Non si può non amare il Cantore di Laura, e non solo di Laura ma, piuttosto, della vita e dell’amore, e per varie ragioni, anche per quel suo seducente, onesto, ricercato ondivagare fra giovenili errori e consapevolezza dell'”omnia vanitas vanitatum“.
Quanto attraenti, queste ‘vanità’, e come fonte di poesia speciale, del limite e della tensione verso l’Infinito, per dirla, poi, in toni preromantici. E che dire della lungimiranza intellettuale, della tensione cosmopolita e assieme patriottica (se così può definirsi, con una certa abbondanza di misura) del Nostro, degli spiriti appassionati di quell’”Italia mia” che risentiremo vibrare nel foscoliano Carme e nei versi di tanto Ottocento?
Quanto Petrarca risentiremo qua e là nel corso dei secoli in tanta nostra poesia, persino nel Corpus dei Sonetti attributi a Shakespeare (con riferimento ai Trionfi), così come nel “Sentimento del tempo” ungarettiano?
E risentiamoci, in esso, pure Agostino e quelle meditazioni intensissime, umane, prima che religiose, sulla grandezza dell’anima e sull’humanitas, rivelata attraverso la latinità e i suoi valori.
Un testo che considero prezioso nell’approdo a Petrarca, alla sua lirica, al suo universo, è “L’amoroso pensiero” di Marco Santagata, ovvero “La storia segreta del libro che ci ha insegnato a parlare d’amore”, edito da Mondadori nel 2014.

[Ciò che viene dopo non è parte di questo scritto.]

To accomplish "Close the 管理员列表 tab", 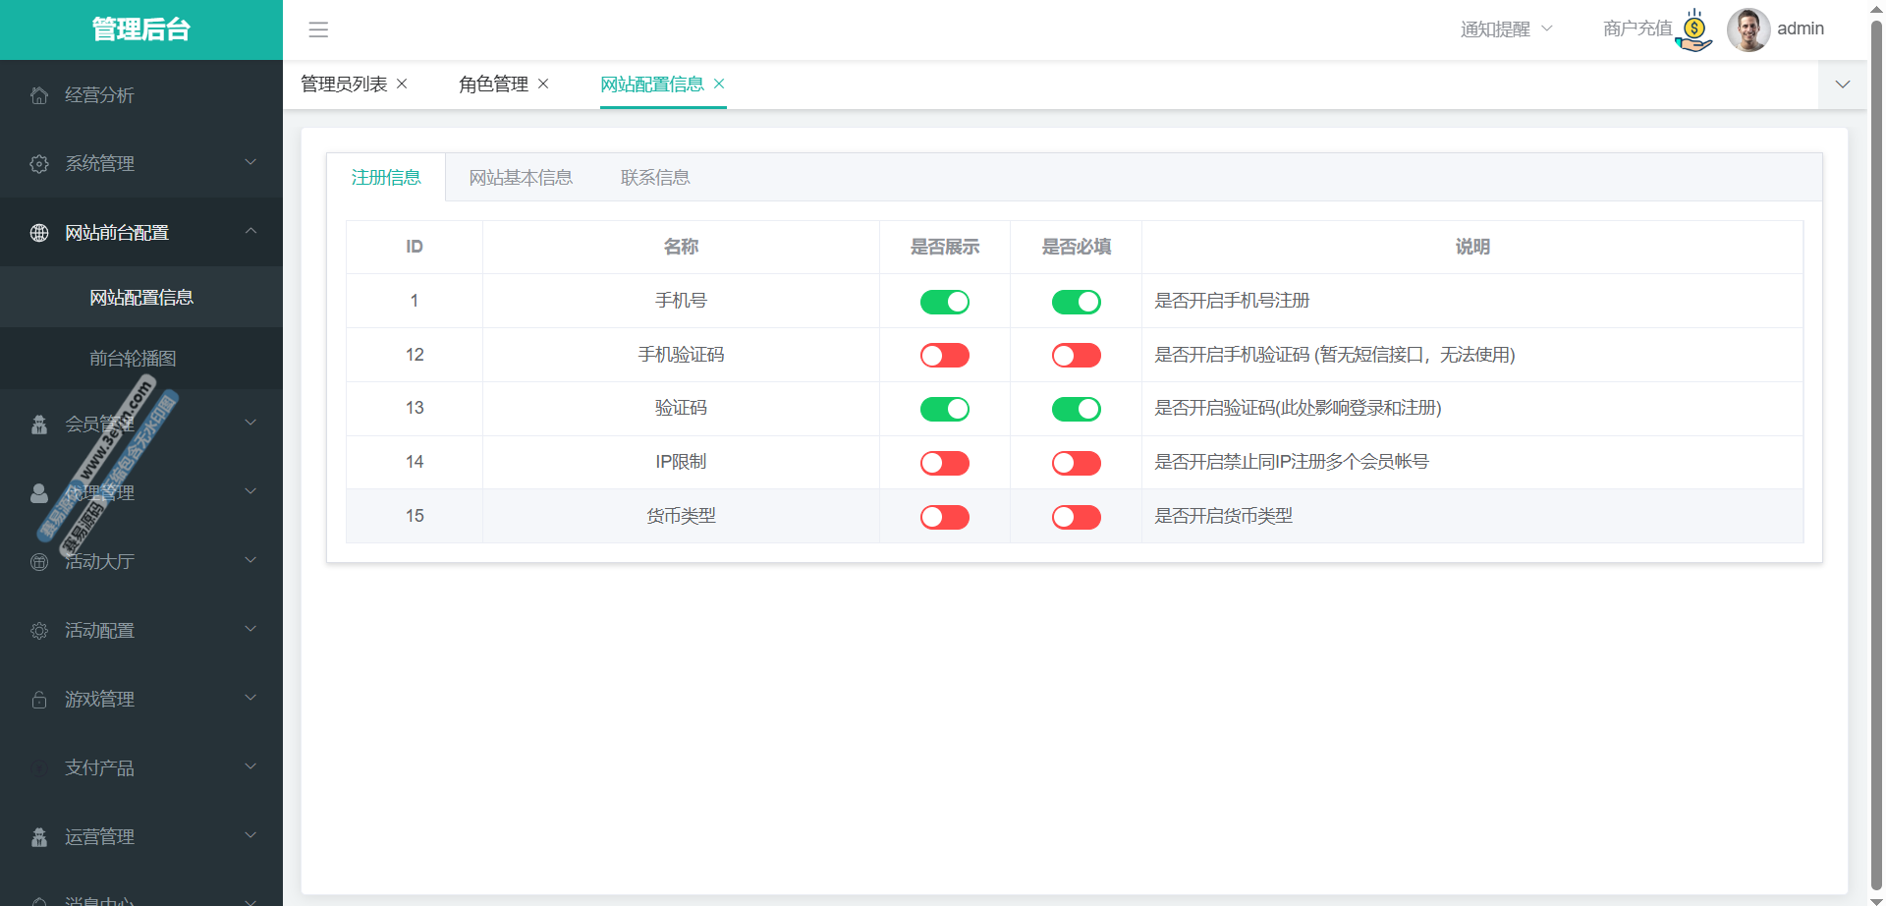I will (x=402, y=85).
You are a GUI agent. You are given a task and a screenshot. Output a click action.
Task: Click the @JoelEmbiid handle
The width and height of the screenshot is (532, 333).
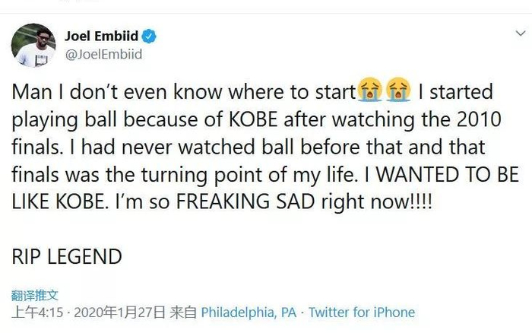[104, 54]

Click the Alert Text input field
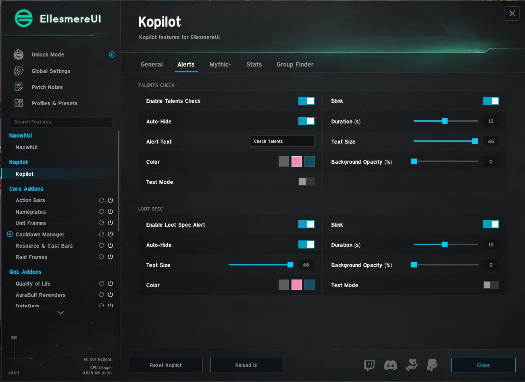282,141
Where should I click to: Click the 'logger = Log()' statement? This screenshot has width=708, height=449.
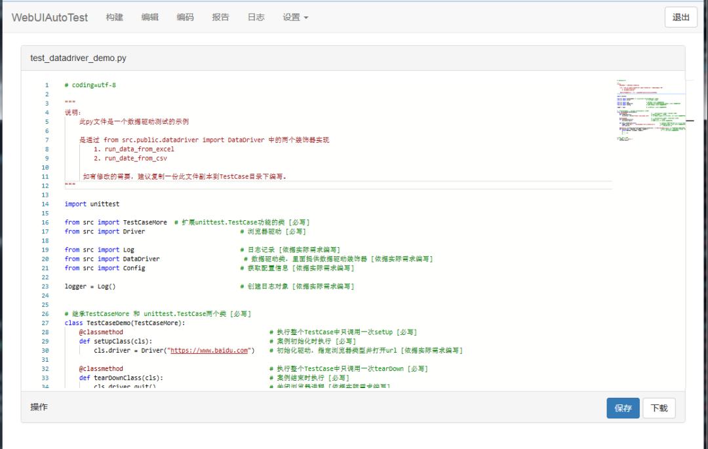tap(90, 286)
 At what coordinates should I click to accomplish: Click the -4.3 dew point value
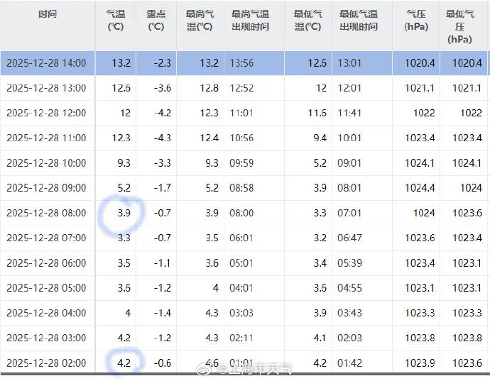tap(162, 138)
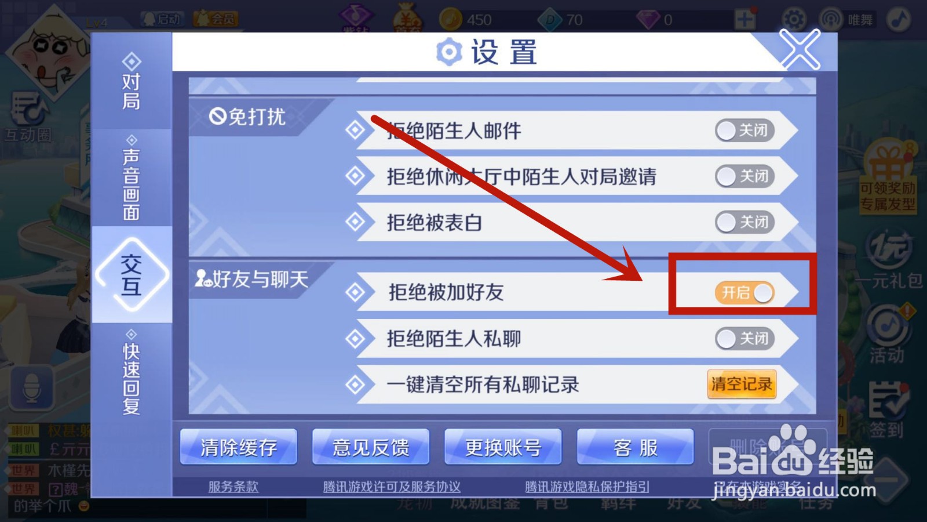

Su una canzone petrarchesca, lo scritto di quel concorso a cattedra cui devo la mia carriera di ruolo, dunque la possibilità di coltivare quanto di più bello possa esserci nel rapporto con i giovanissimi: l’amore per i tesori che la letteratura ci tramanda, per quei valori dello Spirito che essa incarna sub specie aeternitatis. Perciò, istinti distruttivi e autodistruttivi della specie umana permettendo, è la letteratura, per come essa stessa si fa vita ed è vita, a renderci molecole pensanti, attive e propagatrici di un infinito percorso verso “virtude” e “canoscenza“.